[Records for locating described items]
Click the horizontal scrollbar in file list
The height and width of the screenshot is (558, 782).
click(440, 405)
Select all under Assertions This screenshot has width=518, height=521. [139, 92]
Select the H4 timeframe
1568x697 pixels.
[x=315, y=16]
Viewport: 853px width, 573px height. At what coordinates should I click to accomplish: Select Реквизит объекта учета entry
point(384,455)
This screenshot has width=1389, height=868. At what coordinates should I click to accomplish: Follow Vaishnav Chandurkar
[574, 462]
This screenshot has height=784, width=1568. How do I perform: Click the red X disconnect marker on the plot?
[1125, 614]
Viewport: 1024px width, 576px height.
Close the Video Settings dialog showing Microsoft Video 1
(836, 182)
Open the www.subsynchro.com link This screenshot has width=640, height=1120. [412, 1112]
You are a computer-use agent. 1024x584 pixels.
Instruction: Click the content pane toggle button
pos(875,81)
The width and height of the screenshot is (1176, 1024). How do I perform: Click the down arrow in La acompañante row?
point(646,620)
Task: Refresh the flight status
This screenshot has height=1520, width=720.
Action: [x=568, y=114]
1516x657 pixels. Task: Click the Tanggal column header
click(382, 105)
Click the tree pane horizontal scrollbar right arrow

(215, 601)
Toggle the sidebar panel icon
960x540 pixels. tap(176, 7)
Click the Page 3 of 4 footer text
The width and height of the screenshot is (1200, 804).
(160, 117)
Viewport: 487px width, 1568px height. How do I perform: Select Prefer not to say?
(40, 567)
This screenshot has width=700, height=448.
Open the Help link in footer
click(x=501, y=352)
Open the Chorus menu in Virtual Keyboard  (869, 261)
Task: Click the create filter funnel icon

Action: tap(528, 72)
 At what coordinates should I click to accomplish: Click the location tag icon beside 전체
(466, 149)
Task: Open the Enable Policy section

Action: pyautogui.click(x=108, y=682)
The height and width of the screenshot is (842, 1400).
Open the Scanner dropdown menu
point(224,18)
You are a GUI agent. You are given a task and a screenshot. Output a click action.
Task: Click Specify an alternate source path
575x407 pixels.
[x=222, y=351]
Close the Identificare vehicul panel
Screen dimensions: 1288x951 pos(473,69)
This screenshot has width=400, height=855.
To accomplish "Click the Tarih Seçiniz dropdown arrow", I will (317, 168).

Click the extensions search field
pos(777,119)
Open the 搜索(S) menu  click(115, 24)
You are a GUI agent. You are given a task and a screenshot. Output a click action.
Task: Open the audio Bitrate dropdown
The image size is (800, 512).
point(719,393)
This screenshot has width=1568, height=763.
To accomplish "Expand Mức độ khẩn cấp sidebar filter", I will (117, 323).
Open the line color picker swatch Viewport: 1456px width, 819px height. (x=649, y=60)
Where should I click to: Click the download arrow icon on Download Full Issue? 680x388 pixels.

## WHAT IS BEING ASKED:
Repeat the lines from the one that contains "Open the 搜索(S)" through the end of the records, inclusive.

## RESULT:
Open the 搜索(S) menu  click(115, 24)
You are a GUI agent. You are given a task and a screenshot. Output a click action.
Task: Open the audio Bitrate dropdown
The image size is (800, 512).
point(719,393)
This screenshot has width=1568, height=763.
To accomplish "Expand Mức độ khẩn cấp sidebar filter", I will (117, 323).
Open the line color picker swatch Viewport: 1456px width, 819px height. (x=649, y=60)
Where should I click to: Click the download arrow icon on Download Full Issue? 680x388 pixels.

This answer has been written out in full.